In the first part of 1870 in White Pine County, a silver mining boom area, a baseball club was formed and claimed to be the heaviest in Nevada, California, the Pacific Coast, and the whole world.

The twenty-one members of this Fat Man’s Baseball Club of White Pine had an aggregate weight of 4856 pounds, each man contributing from 220 to 260 pounds to the total.

The local newspaper noted on one occasion: (1)

We now have the heaviest baseball club on the Pacific Coast, and perhaps the world.  The Fat Men’s Baseball Club of White Pine consists of twenty-one members whose united weight foots up to 4856 pounds.

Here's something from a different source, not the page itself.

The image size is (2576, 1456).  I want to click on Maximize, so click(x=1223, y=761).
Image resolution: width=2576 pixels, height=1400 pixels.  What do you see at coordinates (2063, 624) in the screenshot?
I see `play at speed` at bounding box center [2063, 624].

Marco Medin, weighing in at 240 pounds, was one of the members.  Marco was a prominent citizen of Virginia City with extensive interests throughout Nevada.  He opened a saloon at Hamilton at the start of the boom.

By summer of 1870 the boys in the area formed another club.  The Pogonips challenged New Club to a match, and the resulting score-- Pogonips, 58 and New Blub, 47-- showed that the teams were not too enevently matched. (2)

 

ADVERTISEMENT BILLIARD SALOON AND BAR

 

1.  White Pines News, May 14, 1870, p. 3, Col. 2.

2.  Turrentine W. Jackson, Treasure Hill (University of Arizona Press, 1963).